How many times have you toiled away on a project, stood back when it was finished and basked in the pride of a job well done, and then watched in horror as others trashed it? You knew it was great… why didn’t these fools see it?
Here are 10 inspiring tales of creative works that were vilified by so-called experts but went on to change the world, despite — or maybe because of — their ignoring the norms and expectations of those around them.
1. The Apple 1984 Commercial. When originally shown to Apple’s board, the groundbreaking “Big Brother” spot showing a woman hurling a hammer at a giant screen representing the IBM PC and its clones, was almost killed before it aired. But Steve Jobs defied his board and got it shown during the Superbowl, and the spot was later declared by Advertising Age, TV Guide and others as the greatest commercial of all time.
2. The Sony Walkman. Conceived by Akio Morita of Sony so he could listen to opera recordings while on long flights, The Walkman was trashed by Sony executives as a loser since it could only play recordings and not actually record. But Morita stuck to his vision and the Walkman went on to change how people listened, empowering them to take their favorite music, audio books and other content wherever they went.
3. It’s a Wonderful Life. First it was a story by Philip Van Doren Stern, who could not get it published after writing it in 1939. He ended up sending copies to friends as Christmas gifts in 1943. A copy made its way to Hollywood, where it was adapted into a number of screenplays that went nowhere. RKO, the studio “stuck” with the project, duped “washed-up” director Frank Capra into buying the script.
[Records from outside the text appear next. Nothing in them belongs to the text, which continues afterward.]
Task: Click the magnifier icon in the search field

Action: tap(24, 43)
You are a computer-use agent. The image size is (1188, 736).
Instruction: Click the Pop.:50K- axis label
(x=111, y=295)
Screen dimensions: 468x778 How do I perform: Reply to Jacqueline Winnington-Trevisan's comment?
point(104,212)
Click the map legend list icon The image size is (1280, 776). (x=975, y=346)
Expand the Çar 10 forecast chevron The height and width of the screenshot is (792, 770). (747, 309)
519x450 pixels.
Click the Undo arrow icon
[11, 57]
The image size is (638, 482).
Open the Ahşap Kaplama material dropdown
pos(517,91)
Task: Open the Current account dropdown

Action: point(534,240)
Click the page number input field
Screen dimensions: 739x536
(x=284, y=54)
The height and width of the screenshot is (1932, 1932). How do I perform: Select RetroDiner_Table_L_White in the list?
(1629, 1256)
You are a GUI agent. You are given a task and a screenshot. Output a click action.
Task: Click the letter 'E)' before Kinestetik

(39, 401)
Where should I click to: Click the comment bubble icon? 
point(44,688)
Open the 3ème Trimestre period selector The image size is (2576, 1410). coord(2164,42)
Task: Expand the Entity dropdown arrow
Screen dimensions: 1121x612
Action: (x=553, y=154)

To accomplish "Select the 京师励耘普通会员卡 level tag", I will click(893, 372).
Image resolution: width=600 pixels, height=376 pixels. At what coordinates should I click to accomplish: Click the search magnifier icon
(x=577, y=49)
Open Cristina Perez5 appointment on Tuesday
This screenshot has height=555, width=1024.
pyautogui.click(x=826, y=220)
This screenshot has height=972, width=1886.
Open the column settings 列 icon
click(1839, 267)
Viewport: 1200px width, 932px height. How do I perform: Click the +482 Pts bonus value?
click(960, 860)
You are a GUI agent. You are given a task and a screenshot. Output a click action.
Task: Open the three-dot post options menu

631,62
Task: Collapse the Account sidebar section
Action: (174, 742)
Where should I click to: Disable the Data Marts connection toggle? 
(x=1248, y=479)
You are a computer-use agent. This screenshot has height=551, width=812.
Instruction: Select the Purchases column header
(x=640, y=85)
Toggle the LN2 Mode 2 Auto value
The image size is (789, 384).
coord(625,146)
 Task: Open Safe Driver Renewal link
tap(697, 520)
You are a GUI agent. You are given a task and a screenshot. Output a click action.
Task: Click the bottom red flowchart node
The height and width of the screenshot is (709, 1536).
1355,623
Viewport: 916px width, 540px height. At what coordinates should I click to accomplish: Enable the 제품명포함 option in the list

Capra made the film, which received lukewarm critical reaction and lost money at the box office. But despite all odds, the film outlived all the naysayers, and is loved by hundreds of millions, more than 60 years after it was deemed a failure.
4. Frank Lloyd Wright’s Fallingwater. “If I don’t have your confidence – to hell with the whole thing.” Such was Frank Lloyd Wright’s answer when his client, department store magnate Edward J. Kaufmann questioned his vision for the home built over a waterfall in a rural area southwest of Pittsburgh, PA. Ultimately, Wright was able to earn Kaufmann’s complete confidence in the building project, which gained national attention and the inevitable backlash of the architectural intelligentsia, some of whom labeled it as folly and not structurally sound. Today the Fallingwater home is acknowledged as one of the most important archictectural achievements in American history.
5. Harry Potter. Author J.K. Rowling’s original manuscript Harry Potter and the Philosopher’s Stone was rejected by a dozen publishers. One editor told the aspiring author to get a day job since she would never make money in children’s books. A £8000 grant from the Scottish Arts Council held her over until Scholastic won an auction to publish the book in the US for $105,000.
6. Star Wars. United Artists, which had financed George Lucas’ first major movie, American Graffiti, had a deal in which it would also fund production of Star Wars, but it backed out, believing no one would want to see it. Lucas shopped it around to all the major studios, and almost every one passed. He finally got a deal with 20th Century Fox, but one that earned him a minuscule fee, since he had the foresight to instead negotiate merchandising rights, which would end up making him much more money.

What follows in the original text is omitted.